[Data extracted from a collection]
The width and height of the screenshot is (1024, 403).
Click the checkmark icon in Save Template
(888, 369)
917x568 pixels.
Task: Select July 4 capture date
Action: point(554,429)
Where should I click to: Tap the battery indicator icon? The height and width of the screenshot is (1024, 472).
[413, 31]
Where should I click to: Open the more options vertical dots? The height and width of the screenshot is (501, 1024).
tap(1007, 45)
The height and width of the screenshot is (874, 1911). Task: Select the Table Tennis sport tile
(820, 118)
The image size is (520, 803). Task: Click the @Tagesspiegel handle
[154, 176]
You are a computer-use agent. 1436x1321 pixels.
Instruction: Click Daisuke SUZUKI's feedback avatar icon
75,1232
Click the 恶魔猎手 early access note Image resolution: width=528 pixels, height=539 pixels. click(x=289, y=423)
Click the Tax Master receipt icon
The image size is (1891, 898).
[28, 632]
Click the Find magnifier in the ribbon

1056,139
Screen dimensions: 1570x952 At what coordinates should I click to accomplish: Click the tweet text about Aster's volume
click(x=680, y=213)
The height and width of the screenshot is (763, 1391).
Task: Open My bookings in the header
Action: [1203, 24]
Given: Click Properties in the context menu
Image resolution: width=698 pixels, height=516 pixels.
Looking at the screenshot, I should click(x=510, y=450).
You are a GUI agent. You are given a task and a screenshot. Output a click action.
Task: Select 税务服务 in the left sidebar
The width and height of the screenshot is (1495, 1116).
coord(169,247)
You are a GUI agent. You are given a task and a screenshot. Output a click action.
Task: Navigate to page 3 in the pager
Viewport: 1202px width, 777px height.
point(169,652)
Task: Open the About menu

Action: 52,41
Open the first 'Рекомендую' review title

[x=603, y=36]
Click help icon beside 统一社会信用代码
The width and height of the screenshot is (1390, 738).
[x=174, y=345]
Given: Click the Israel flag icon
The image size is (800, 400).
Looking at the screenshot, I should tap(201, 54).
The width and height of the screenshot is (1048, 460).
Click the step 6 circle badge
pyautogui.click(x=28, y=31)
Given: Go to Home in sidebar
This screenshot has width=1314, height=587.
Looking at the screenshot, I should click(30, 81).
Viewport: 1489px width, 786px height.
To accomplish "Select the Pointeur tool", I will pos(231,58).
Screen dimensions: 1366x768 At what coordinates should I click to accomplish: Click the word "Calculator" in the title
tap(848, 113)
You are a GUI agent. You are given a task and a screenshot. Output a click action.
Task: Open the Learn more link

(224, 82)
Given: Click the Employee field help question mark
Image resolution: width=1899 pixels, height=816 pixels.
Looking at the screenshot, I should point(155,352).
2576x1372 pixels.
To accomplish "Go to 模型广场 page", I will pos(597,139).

- _Assignment_
Say how many lines in the data above contain the string "page", and give no other output.

- _Exercise solution_
2